> **Task instructions**:
Continue the passage on the post-pandemic U.S. economy and China's growth plan, the text placed ahead of the lines, from the point where it stops.

> **Excerpt**:
════════════════
We can reject all of these permutations of domination – the racism, misogyny, homophobia, anti-Semitism, Islamaphobia – because it’s the right thing to do, and because restricting full economic participation for some groups costs all of us.  The harder part for all of us will be stepping into the future – what our lives, economy and world will looks like post-pandemic.

(Spoiler: That future is already here, and also part of the pushback as noted above.)

LIVING UP TO OUR POTENTIAL
The only thing scarier to most people than anything they have experienced in the past, is the unknown of the future. Until the pain of current circumstances becomes too much to bear, we will stay in very bad, harmful conditions. Even at that point, we don’t always have an idea about how to make a change.

This stuck-ness coupled with valuing domination, is what I believe is behind events going on in Washington, D.C. and what I believe we will see in the months to come. How we move the nation forward matters for many reasons, including for your finances. Our role as leader of the Free World, as the world’s greatest economic power, and from these, our ability to make the rules of the game, is at risk. The world’s view of the US matters, and the first few months of 2021 have reinforced a world view of the US as an “unpredictable and violent country.”  Is that who others would want in charge?

A UNIFYING GOAL
A case in point is our biggest global competitor, China. China recently released its 15-year plan for economic growth, while the U.S. cannot plan 15 months out. China’s plan for autonomous technological development, greater urbanization, more widely distributed economic benefits, and a greener footprint echoes some of the policies promoted by progressives in the U.S. No question, these policies would be easier to implement in a top-down, one-party centralized economy like China’s. No question, this focus is less due to humanitarian concerns than due to the zeal for long-term growth and global domination.
════════════════
Collected data:
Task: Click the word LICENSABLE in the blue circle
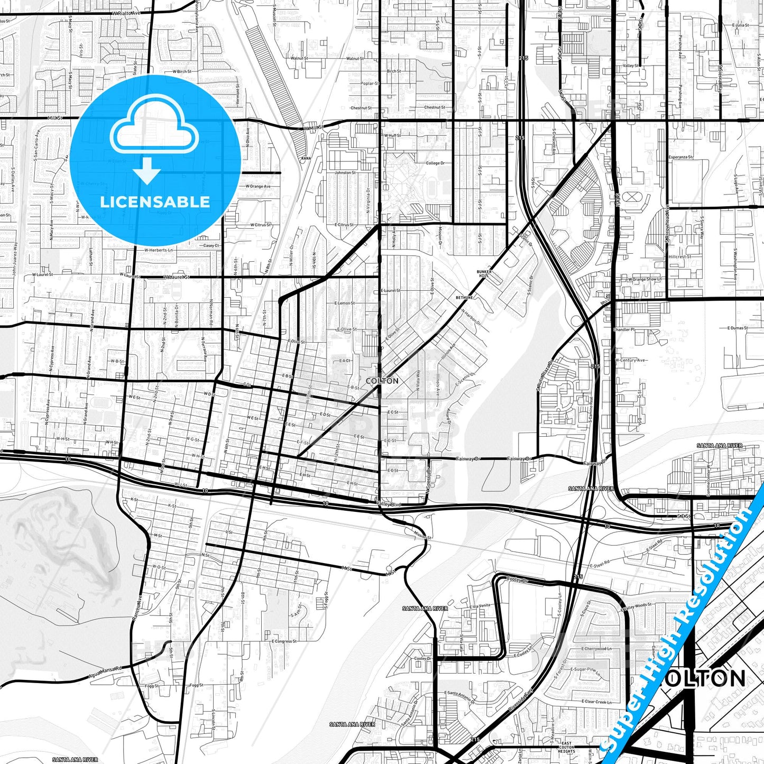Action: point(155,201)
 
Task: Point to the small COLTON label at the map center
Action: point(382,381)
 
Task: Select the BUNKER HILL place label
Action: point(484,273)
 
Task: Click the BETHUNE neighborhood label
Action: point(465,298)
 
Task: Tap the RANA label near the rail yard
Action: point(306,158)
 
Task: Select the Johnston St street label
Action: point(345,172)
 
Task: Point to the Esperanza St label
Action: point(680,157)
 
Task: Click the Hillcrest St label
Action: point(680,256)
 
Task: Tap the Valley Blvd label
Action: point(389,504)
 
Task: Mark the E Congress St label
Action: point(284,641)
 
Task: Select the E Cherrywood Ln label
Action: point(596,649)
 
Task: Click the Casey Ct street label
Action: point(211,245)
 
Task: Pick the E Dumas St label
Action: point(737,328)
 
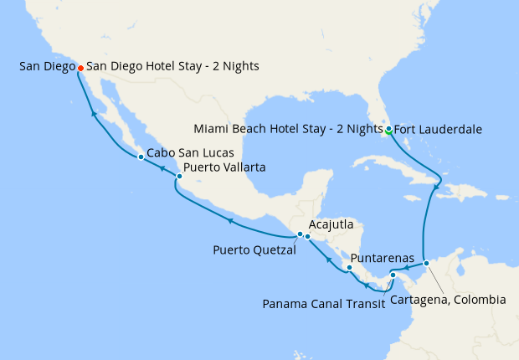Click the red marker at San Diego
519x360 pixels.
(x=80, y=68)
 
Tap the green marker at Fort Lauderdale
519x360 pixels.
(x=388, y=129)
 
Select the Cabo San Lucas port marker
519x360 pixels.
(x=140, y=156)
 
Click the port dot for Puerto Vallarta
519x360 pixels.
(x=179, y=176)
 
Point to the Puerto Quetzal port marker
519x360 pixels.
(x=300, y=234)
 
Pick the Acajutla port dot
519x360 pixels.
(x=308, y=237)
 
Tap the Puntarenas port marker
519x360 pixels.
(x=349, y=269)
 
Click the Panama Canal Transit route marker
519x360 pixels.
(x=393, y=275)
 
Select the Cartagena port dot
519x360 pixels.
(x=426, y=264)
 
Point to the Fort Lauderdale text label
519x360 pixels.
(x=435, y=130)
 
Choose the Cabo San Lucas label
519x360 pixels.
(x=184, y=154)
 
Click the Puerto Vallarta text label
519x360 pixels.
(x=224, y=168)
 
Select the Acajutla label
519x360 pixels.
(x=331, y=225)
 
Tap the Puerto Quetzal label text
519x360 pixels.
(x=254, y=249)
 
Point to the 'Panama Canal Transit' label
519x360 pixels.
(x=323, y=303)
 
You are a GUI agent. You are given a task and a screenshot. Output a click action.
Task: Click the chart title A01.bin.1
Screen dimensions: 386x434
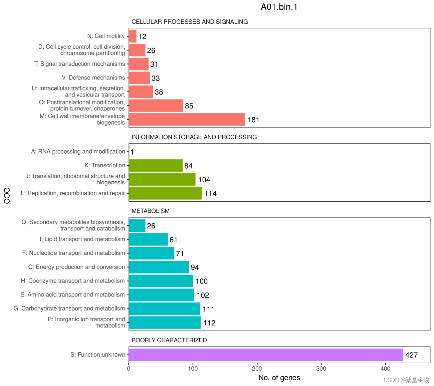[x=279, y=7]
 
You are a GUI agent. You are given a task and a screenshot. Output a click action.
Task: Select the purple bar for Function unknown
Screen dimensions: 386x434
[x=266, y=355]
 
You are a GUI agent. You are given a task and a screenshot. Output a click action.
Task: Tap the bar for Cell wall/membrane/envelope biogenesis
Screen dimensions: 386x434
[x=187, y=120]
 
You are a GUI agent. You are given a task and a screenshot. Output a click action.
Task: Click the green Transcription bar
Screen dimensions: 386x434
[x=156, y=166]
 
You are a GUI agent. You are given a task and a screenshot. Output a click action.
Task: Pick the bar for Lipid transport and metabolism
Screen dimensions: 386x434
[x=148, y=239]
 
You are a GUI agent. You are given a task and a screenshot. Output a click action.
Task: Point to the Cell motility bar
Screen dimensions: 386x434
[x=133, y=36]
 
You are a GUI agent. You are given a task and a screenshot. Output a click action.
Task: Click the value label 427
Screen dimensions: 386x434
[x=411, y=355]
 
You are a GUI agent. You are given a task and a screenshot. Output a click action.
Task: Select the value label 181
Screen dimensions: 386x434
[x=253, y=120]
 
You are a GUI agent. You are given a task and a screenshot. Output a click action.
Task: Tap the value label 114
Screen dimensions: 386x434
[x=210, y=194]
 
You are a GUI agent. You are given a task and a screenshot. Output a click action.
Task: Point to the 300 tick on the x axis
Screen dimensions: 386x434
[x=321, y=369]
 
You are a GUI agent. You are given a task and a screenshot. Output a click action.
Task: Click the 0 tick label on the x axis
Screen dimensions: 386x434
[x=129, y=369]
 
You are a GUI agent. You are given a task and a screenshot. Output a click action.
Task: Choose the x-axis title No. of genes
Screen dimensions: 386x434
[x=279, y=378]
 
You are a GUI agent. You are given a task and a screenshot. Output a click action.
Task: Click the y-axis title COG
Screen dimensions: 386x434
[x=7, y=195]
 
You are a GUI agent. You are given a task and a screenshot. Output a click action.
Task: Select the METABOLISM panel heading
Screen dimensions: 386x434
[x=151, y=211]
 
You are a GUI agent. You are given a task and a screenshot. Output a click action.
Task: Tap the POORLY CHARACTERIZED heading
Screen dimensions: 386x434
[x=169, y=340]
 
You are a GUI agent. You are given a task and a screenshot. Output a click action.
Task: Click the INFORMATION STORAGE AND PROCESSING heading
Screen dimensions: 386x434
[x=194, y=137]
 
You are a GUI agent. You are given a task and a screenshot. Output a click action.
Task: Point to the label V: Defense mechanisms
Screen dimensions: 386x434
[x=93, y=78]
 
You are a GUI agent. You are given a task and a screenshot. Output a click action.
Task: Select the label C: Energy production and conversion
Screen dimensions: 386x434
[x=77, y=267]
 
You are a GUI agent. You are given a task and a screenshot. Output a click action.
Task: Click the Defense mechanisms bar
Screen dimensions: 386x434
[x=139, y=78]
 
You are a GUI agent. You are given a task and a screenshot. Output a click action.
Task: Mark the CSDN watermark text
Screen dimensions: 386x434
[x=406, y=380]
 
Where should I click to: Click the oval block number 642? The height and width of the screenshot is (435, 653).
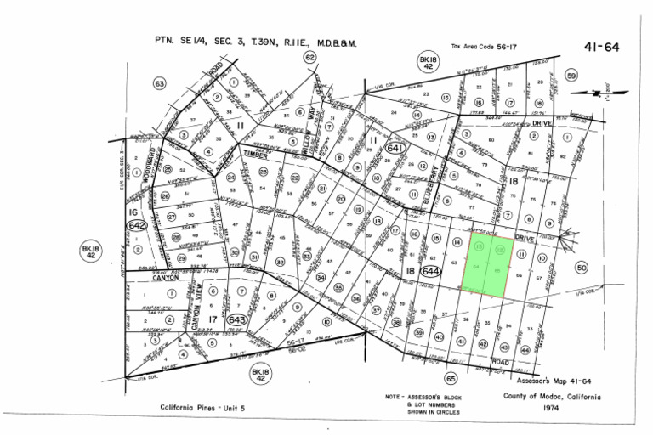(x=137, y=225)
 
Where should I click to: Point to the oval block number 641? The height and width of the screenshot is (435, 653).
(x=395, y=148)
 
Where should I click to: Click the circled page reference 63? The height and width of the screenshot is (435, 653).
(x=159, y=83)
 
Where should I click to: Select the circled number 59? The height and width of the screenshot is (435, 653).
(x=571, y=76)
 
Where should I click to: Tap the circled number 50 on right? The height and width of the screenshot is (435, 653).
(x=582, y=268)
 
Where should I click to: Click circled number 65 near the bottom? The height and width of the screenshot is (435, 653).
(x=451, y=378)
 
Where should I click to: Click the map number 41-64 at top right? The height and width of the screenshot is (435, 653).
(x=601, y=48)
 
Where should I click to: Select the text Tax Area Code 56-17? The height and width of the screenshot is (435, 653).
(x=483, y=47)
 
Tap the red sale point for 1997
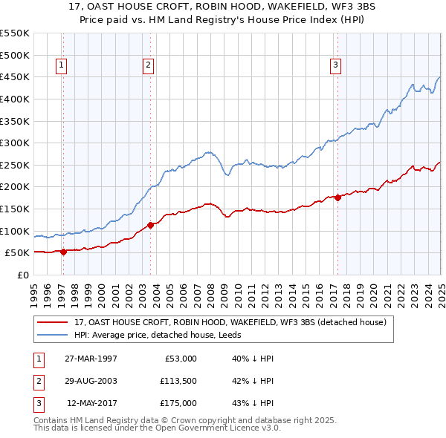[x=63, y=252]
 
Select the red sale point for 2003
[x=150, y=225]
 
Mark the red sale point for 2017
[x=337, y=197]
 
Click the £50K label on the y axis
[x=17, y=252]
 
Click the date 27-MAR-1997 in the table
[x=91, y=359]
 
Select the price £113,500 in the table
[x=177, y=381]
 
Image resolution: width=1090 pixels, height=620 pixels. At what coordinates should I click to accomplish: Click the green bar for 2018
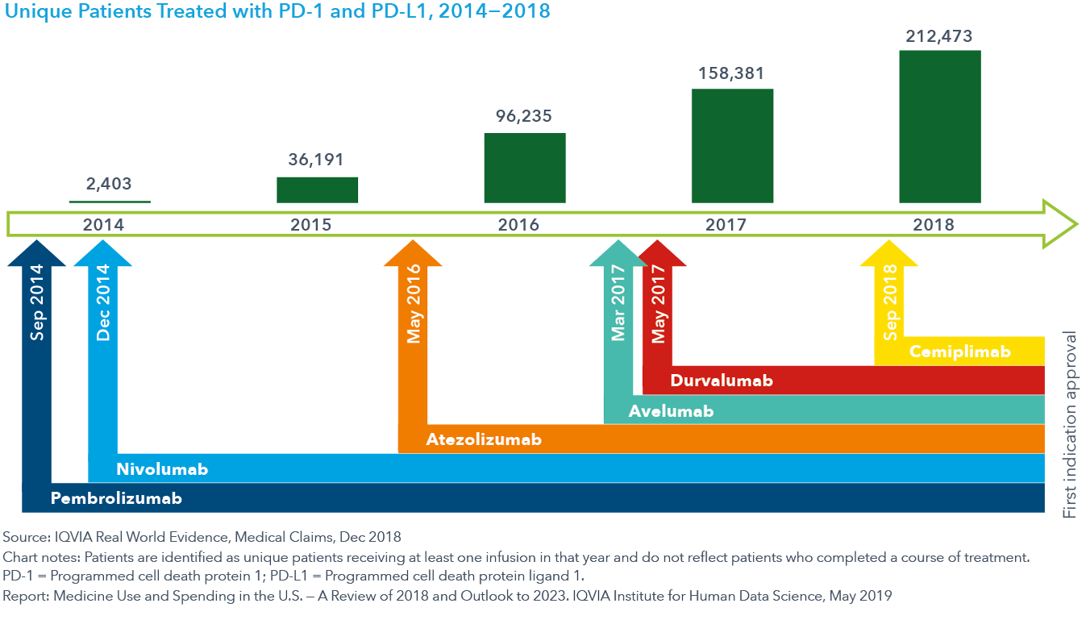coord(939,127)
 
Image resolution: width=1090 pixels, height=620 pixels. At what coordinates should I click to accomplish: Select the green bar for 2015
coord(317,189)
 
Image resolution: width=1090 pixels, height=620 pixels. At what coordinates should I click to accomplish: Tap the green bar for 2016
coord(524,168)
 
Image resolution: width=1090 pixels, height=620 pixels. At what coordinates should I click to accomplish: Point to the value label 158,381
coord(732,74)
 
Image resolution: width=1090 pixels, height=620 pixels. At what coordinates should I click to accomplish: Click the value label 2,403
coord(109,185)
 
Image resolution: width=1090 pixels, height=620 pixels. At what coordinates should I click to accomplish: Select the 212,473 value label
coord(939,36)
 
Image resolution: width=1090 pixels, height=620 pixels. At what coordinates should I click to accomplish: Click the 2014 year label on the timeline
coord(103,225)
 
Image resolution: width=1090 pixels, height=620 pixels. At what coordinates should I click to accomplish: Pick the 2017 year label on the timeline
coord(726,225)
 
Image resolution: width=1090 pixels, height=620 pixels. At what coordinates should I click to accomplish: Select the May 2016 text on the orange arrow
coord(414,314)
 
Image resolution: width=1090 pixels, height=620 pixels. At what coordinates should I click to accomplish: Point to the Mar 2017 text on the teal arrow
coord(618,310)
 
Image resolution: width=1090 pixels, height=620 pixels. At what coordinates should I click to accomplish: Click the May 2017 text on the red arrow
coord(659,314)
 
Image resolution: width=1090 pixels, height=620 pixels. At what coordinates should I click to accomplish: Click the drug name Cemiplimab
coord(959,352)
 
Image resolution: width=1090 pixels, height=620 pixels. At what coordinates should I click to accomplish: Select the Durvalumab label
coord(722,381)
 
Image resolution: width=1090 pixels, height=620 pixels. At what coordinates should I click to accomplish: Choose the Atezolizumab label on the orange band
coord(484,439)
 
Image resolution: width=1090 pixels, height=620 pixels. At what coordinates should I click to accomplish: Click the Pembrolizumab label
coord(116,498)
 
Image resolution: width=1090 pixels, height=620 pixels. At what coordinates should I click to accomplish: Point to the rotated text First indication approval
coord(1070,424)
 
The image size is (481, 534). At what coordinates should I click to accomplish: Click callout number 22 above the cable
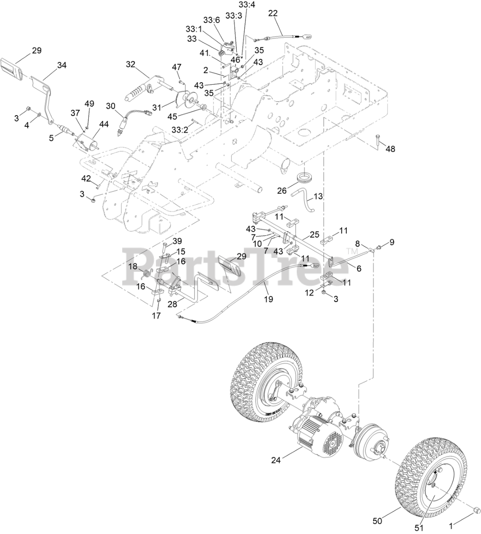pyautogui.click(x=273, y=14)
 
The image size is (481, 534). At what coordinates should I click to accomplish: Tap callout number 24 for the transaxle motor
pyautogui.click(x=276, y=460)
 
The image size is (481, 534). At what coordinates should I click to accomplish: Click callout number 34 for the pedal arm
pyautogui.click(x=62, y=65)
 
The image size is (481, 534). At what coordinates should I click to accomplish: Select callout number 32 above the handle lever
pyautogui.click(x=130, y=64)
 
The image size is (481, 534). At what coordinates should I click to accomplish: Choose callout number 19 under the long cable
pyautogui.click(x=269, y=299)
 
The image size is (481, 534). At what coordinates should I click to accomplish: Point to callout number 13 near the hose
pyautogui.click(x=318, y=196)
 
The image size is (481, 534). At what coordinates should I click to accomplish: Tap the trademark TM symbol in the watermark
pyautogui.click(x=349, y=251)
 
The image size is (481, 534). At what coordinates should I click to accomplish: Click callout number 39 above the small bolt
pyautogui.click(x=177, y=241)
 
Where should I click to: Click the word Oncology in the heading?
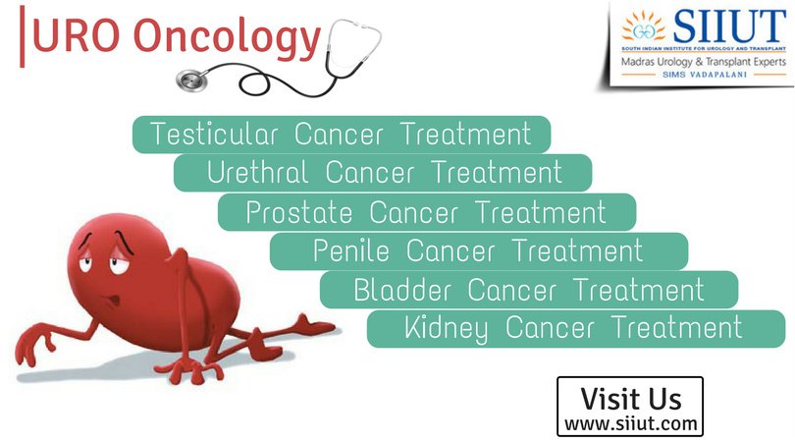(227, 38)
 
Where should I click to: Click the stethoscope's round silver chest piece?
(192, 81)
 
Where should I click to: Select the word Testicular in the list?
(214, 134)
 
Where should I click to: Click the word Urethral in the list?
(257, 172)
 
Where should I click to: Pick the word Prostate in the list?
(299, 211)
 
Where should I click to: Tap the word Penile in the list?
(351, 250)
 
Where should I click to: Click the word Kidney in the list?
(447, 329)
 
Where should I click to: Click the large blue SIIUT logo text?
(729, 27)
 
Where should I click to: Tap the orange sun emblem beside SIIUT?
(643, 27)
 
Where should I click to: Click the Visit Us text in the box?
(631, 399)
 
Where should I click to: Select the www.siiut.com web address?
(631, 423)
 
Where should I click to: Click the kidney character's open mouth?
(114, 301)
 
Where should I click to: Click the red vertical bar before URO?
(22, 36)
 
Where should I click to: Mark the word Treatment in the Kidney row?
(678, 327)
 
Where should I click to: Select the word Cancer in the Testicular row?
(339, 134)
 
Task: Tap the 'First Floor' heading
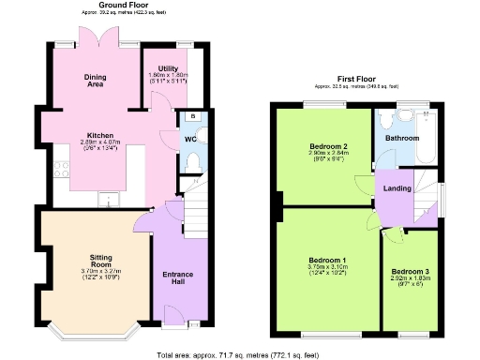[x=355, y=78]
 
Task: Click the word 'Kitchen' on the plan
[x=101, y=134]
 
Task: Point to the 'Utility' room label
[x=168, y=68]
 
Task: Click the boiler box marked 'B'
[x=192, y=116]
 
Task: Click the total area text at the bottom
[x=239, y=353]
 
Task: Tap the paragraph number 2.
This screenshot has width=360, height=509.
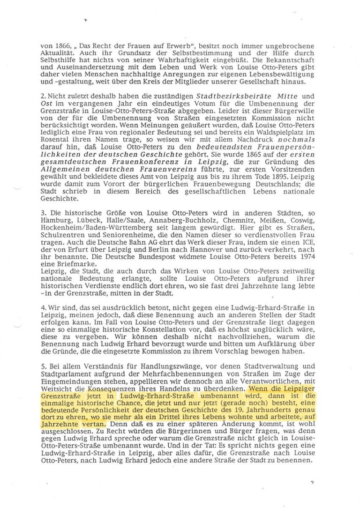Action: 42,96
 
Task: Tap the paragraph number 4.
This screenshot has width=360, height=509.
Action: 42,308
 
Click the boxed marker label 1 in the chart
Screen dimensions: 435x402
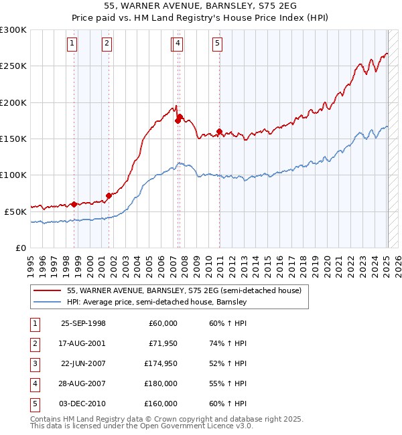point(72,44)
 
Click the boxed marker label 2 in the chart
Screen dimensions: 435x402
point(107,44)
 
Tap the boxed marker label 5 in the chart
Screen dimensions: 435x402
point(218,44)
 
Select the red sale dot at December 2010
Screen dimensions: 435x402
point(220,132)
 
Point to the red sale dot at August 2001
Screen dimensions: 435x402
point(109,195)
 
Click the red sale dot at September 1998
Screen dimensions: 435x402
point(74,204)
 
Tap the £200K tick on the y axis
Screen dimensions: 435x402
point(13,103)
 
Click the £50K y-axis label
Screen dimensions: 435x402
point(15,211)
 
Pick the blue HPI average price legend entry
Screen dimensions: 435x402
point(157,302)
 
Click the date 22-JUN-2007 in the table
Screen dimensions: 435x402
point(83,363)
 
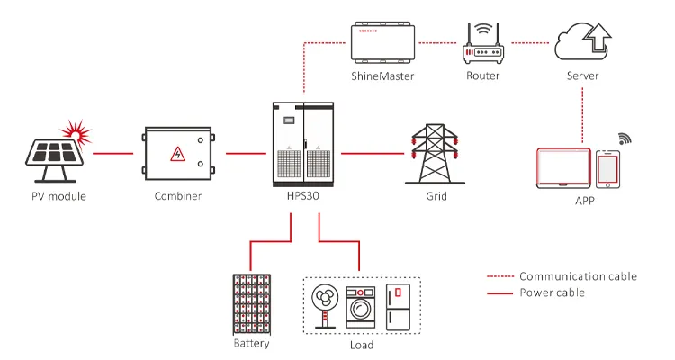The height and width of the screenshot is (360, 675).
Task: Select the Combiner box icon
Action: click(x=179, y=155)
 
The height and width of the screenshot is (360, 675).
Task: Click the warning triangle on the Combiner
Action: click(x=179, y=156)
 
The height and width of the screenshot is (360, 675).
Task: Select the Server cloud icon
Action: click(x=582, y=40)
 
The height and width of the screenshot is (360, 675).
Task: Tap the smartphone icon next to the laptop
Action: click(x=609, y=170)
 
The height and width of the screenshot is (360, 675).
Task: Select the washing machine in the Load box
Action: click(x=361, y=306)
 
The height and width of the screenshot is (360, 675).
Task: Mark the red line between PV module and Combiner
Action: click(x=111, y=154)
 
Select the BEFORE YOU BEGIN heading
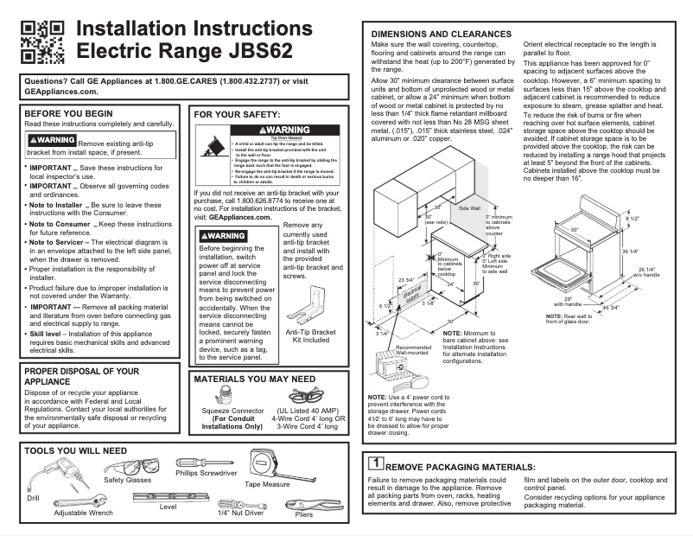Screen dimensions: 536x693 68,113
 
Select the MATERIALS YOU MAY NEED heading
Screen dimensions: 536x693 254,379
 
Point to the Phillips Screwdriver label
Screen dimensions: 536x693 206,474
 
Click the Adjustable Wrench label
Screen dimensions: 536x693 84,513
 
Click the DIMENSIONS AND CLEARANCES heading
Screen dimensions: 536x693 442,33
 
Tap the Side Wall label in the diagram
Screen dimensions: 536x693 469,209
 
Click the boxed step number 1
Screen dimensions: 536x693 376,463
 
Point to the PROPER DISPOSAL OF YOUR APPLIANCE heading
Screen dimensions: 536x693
════════════════
> **Answer for this exercise**:
There’s that word again.

Before we can dismiss China’s plan as an ambitious one on paper, China’s is the only economy that posted growth in 2020. Its 2.3% growth in 2020 over the previous year is its slowest annual growth since 1976 – but still the only growth in a global economy continuing to struggle through the Coronavirus pandemic. China’s management of the virus with draconian lockdowns, coupled with infrastructure spending and economic support to the populace to stimulate spending, has buoyed its economy through 2020.

There is more to the story that just this, including complaints of an uneven recovery, and the fallback to dirtier industries to jumpstart growth. And China is not known for full disclosure; it’s possible they invented fake news.

I’m not arguing for central planning or the end to capitalism. What I am looking for is a goal all Americans can get behind to get through this pandemic, deal with the reckoning on social justice issues, and restore full economic participation for all. In other words: Let’s ignite healthy competition, to grow bigger and faster as a nation, fostered by stakeholder capitalism (corporate enterprise oriented towards the interests of customers, employees, and the community as well as investors).  This future – and continued growth in your portfolios –  depends on fostering the evolution of our institutions to embrace the future, not retreat to some earlier time.

There are monumental changes coming to institutions worldwide, and if we don’t adapt, the world will pass us by.  Blockchain technology, a Digital Dollar, how to maintain a reserve currency, and how to retain our privacy in a world intent on surveillance — these are some of the things we need to be sorting out.

The good news is that there are signs our institutions (at least some of them) are evolving to meet the challenge: One example is the Federal Reserve.  Last summer the Boston Fed started work with a group at MIT on a US-backed digital currency, and today Fed Chair Jerome Powell announced ramping up the discussions on a US Central Bank Digital Currency (CBDC), or Digital Dollar.  Digital currency is new – scary – risky – and likely the wave of the future to make financial transactions faster, more secure, and banking more available to all.  We need to be leaning in to these new things, not backing away.